Meaningful Ids for indicators - Githubissues

RESQUE-Framework / website

The Research Quality Evaluation Scheme

https://resque-framework.github.io/website/

MIT License

2 stars 3 forks source link

Meaningful Ids for indicators #32

Closed alpkaanaksu closed 9 months ago

alpkaanaksu commented 10 months ago

Criteria:

Easy to use in R and JS -> [a-zA-Z0-9_]+
Easy to read
Long enough but no unnecessary information: Fields that can only exist once per object (regardless of whether an expansion pack is used) do not have a prefix. e.g.
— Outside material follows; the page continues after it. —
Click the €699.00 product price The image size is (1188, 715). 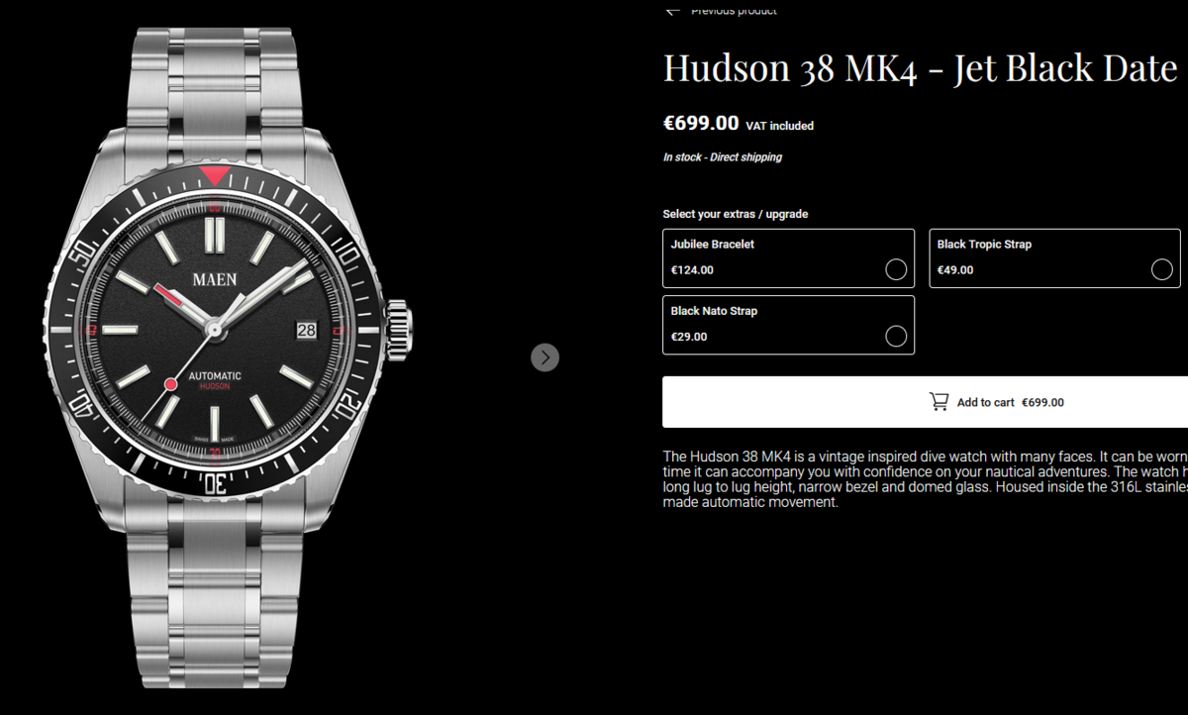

DOI, Title, Year.
There is a convention for follow up questions regarding identifieres (DOI/URL) and explanations if 'Not applicable' is selected.
IDs should contain information about dependencies

Old	New
P3	Title
P4	Year
P5	DOI
p_top_paper	P_TopPaper
P6	P_TypeMethod
P6_other	P_TypeMethod_Other
P7	P_TypePublication
P7_other	P_TypePublication_Other
P8	P_Suitable
P8_explanation	P_Suitable_OptOut
P9_info	P_CRediT_Info
P9a	P_CRediT_Conceptualization
…	…
P9n	P_CRediT_WritingReviewEditing
P10	P_Data
P11	P_Data_Open
P11_explanation	P_Data_Open_NotApplicable
P11_extra	P_Data_Open_Identifier
P12	P_Data_Open_AccessLevel
P12_explanation	P_Data_Open_ZK2Explanation
P13	P_Data_Open_FAIR
P14	P_IndependentVerification
P14_explanation	P_IndependentVerification_NotApplicable
P14_extra	P_IndependentVerification_Identifier
P15	P_ReproducibleScripts
P15_explanation	P_ReproducibleScripts_NotApplicable
P15_extra	P_ReproducibleScripts_Identifier
P16	P_ReproducibleScripts_FAIR
P17	P_OpenMaterials
P17_explanation	P_OpenMaterials_NotApplicable
P17_extra	P_OpenMaterials_Identifier
P18	P_Preregistration
P18_explanation	P_Preregistration_NotApplicable
P18_extra	P_Preregistration_Identifier
P19	P_Preregistration_Content
P20	P_FormalModeling
P20_explanation	P_FormalModeling_NotApplicable
P21	P_PreregisteredReplication
P21_explanation	P_PreregisteredReplication_NotApplicable
P21_extra	P_PreregisteredReplication_Identifier
P22	P_PowerConsiderations
P23	P_OpenScienceBadges
P24	P_SampleSize
P25	P_Merit

alpkaanaksu commented 10 months ago

Maybe use 'NA' instead of 'NotApplicable' and 'Id' instead of 'Identifier'? I am not sure if we need/want those abbreviations. (I am not a fan of abbreviations in general, I usually try to avoid them, especially when writing texts. But it might be okay to have them in ids)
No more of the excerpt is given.